Une sanction se justifierait d’autant plus que les contrats de parcs aquatiques confiés en gestion à la société Vert Marine ont parfois fait l’objet de versement de compensations forfaitaires annuelles destinées à couvrir des obligations de service public. Ne sont-elles pas justement destinées à couvrir de tels coûts et ne permettaient-elles pas aux parties de se réunir préalablement à une fermeture ?

Soubresauts à venir

Par ailleurs, le délégataire a toujours la possibilité d’optimiser ses coûts, que ce soit par une rationalisation de ses charges, une remise à plat des horaires d’ouvertures (en accord avec l’autorité délégante) ou encore par la recherche d’optimisation sur la taxe intérieure de consommation finale d’électricité (T.I.C.F.E) proposé par nombre de cabinet de conseil ; même si le délégataire demeure de manière indiscutable tributaire du coût d’achat d’énergie.

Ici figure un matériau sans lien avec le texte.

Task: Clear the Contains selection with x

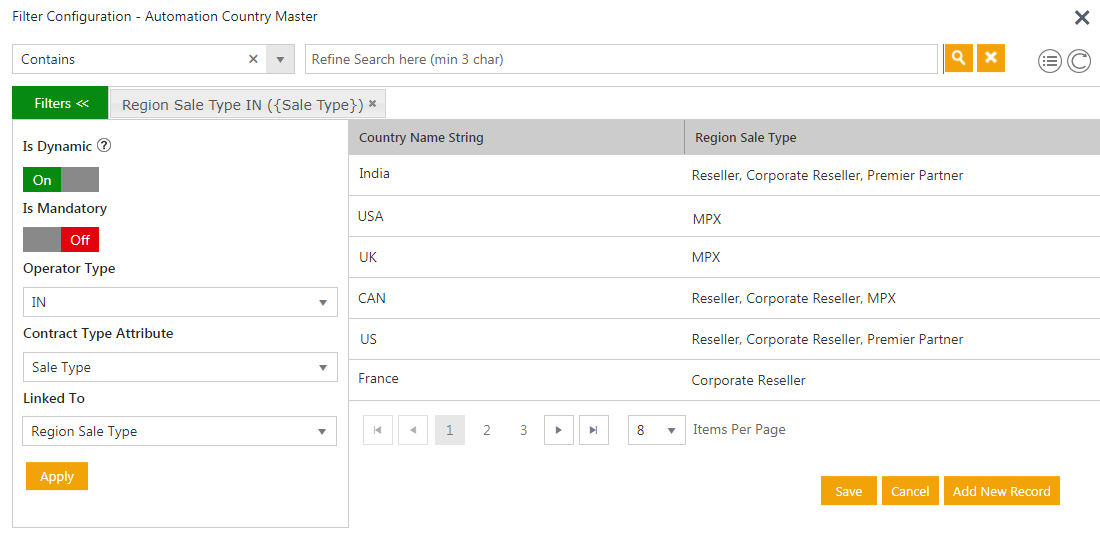Action: coord(253,59)
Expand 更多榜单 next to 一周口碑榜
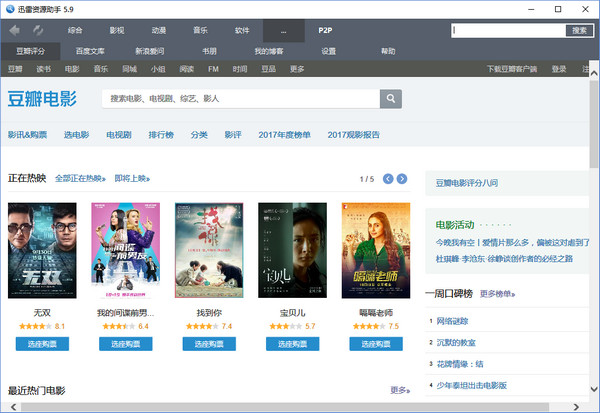Image resolution: width=600 pixels, height=413 pixels. click(497, 294)
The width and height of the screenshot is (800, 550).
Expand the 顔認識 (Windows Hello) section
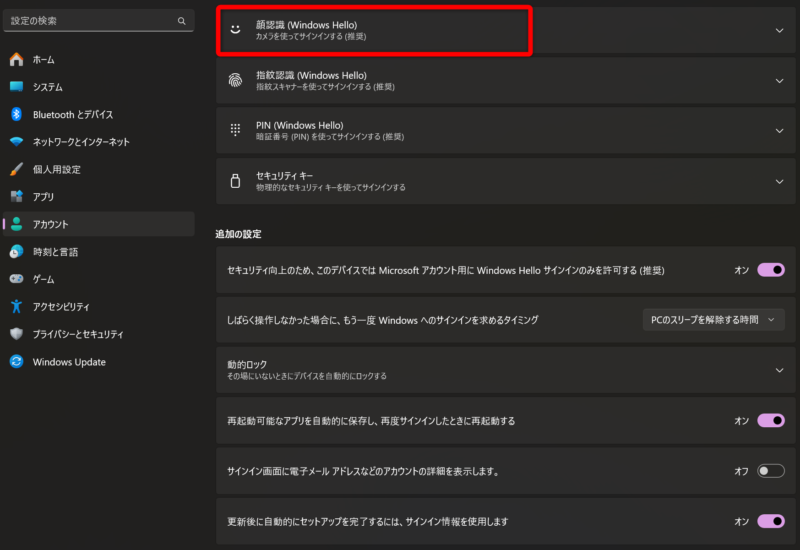tap(779, 30)
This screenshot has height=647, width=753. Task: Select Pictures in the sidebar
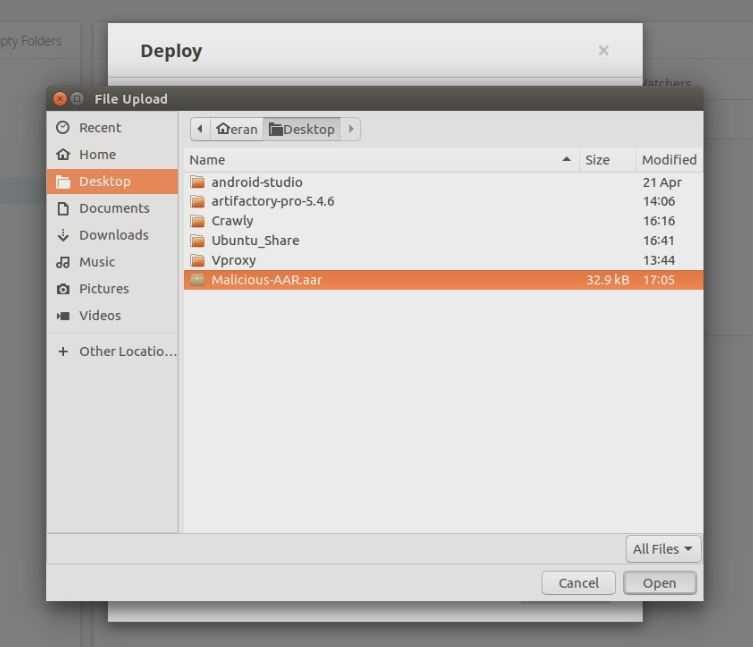(104, 289)
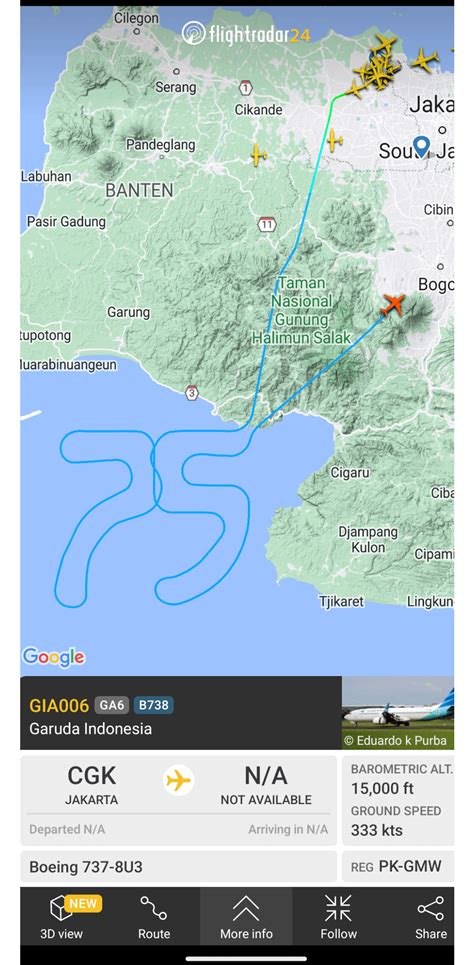Tap the yellow plane beside the flight path
Screen dimensions: 474x965
point(334,140)
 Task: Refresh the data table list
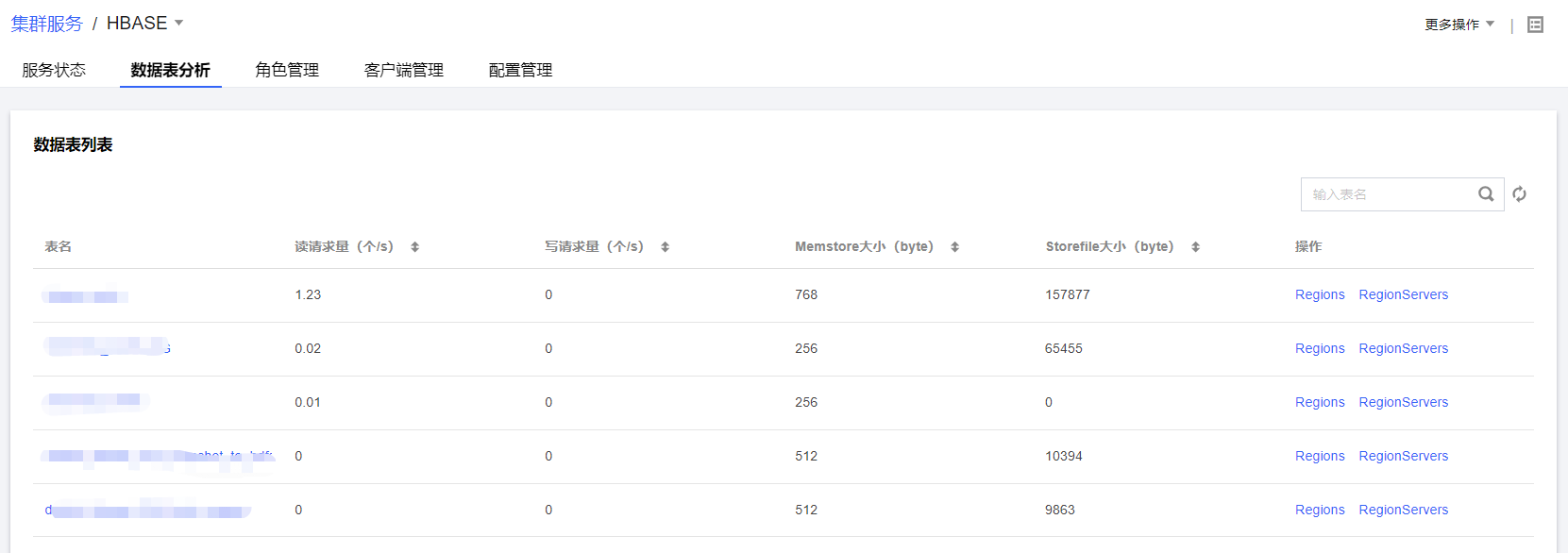pos(1519,194)
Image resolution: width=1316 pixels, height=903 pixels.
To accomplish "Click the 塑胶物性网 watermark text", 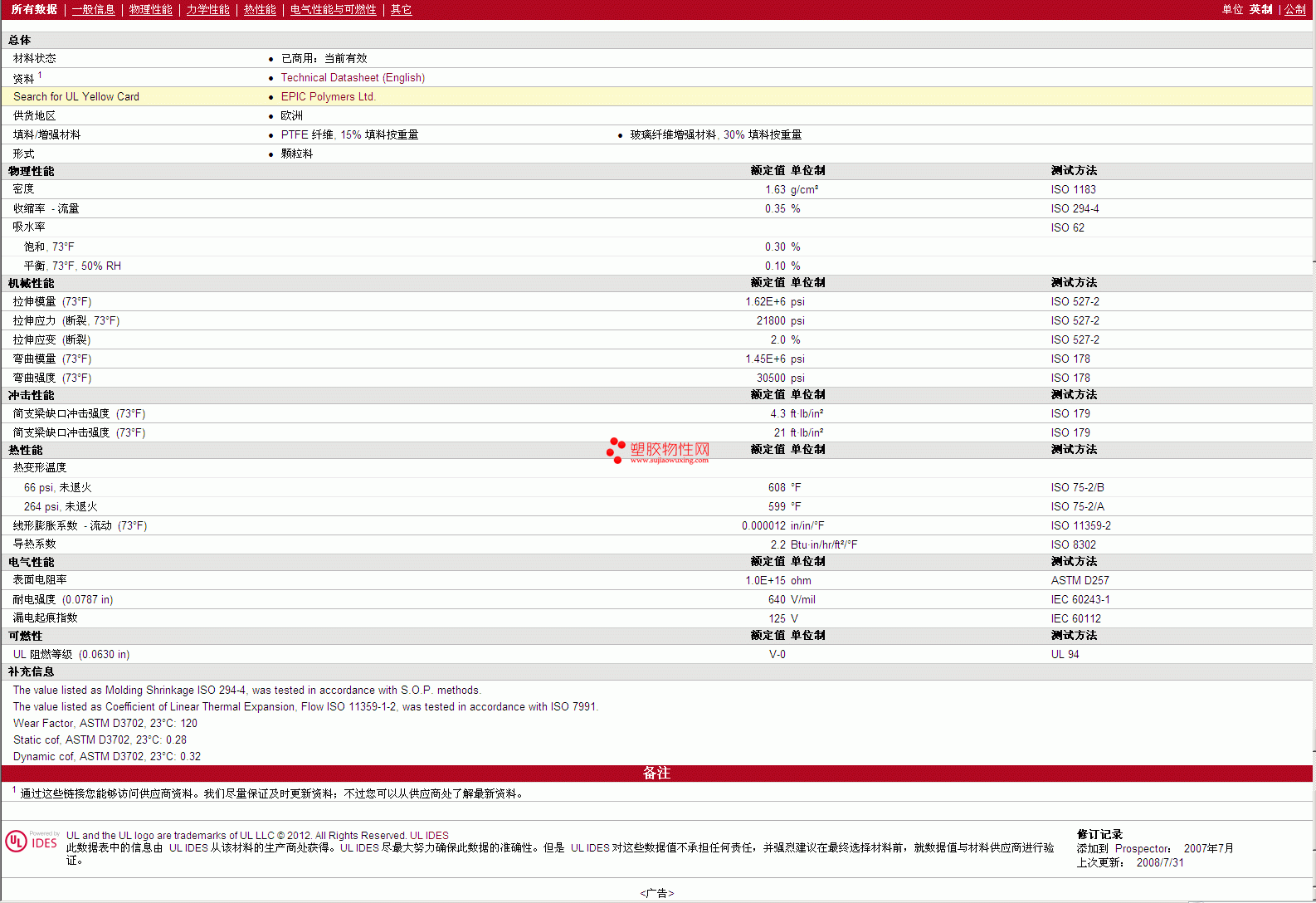I will [670, 448].
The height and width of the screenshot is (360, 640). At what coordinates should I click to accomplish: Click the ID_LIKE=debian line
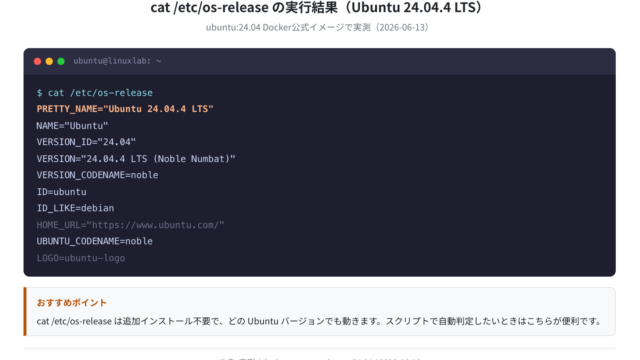pos(76,208)
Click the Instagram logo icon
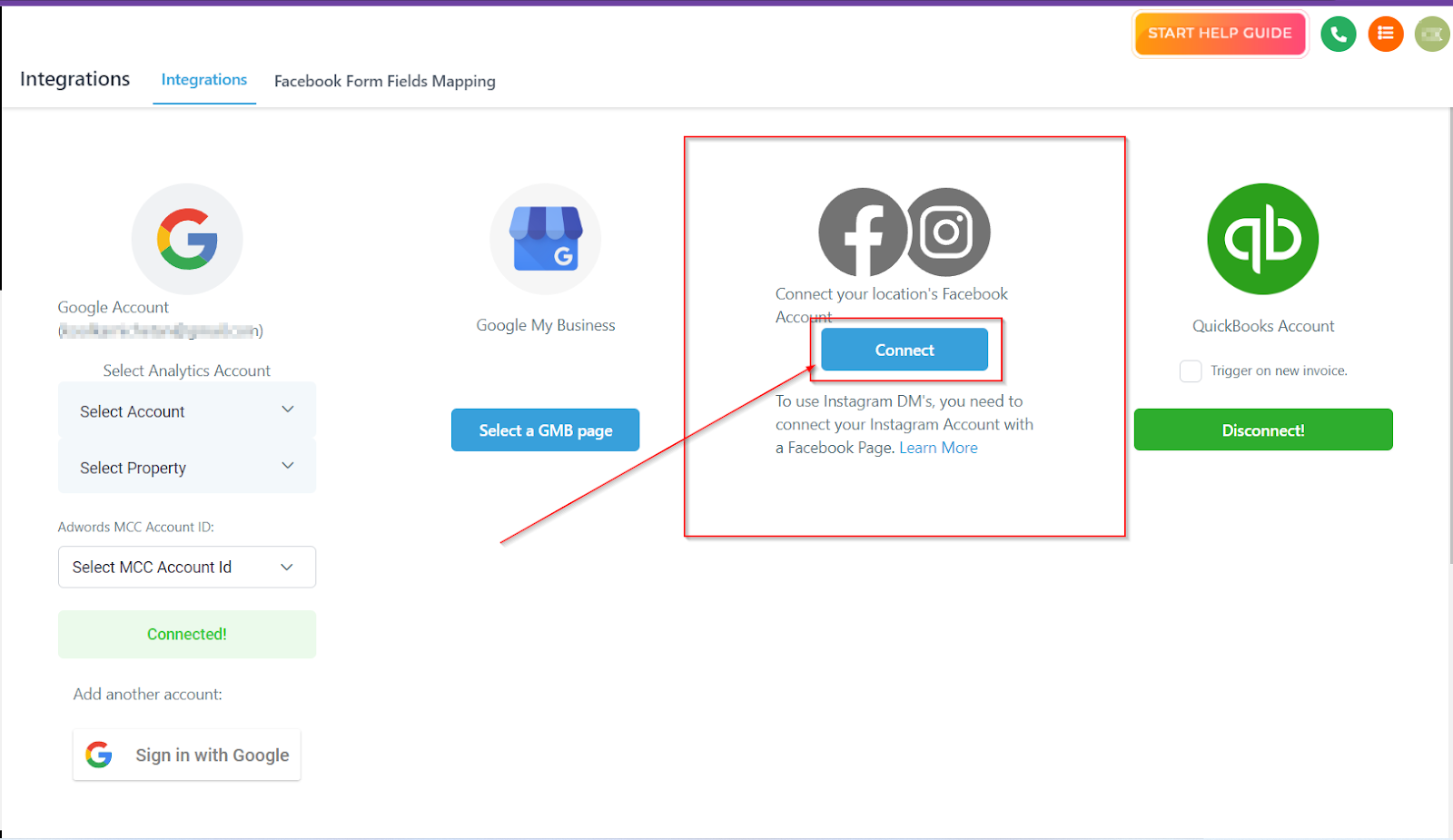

L’ensemble des principes ou des considérations de forme, de fond et contextuelles invalide donc très largement la fermeture unilatérale de la société Vert Marine. La problématique de fond relève finalement d’une exploitation non pas impossible, mais juste plus onéreuse.

Quand on sait que le risque dans ces contrats a changé de visage (l’aléa d’une perte n’étant plus à exclure), on imagine que les mois à venir vont donner lieu à de nombreux soubresauts, y compris dans d’autres services publics que celui des piscines.

Dans le même temps, une autre question sera à résoudre : comment concilier les principes juridiques avec un enjeu de réalité environnemental ? Les piscines, les pistes de ski indoor dans des hangars, patinoires, ou encore de façon moins ludique la gestion de crématoriums, des réseaux de chaleurs, d’eau ou encore d’assainissement, qui sont des services publics, ne sont-elles pas antinomiques avec les problématiques actuelles ?

C’est là un autre débat qui n’est assurément pas que juridique et qui mobilisera juristes, législateur, juridictions et administrations.


Cette contribution s'appuie sur l'article publié par les auteurs dans la revue « La Semaine juridique Administrations et Collectivités territoriales » publiée le 19 septembre 2020.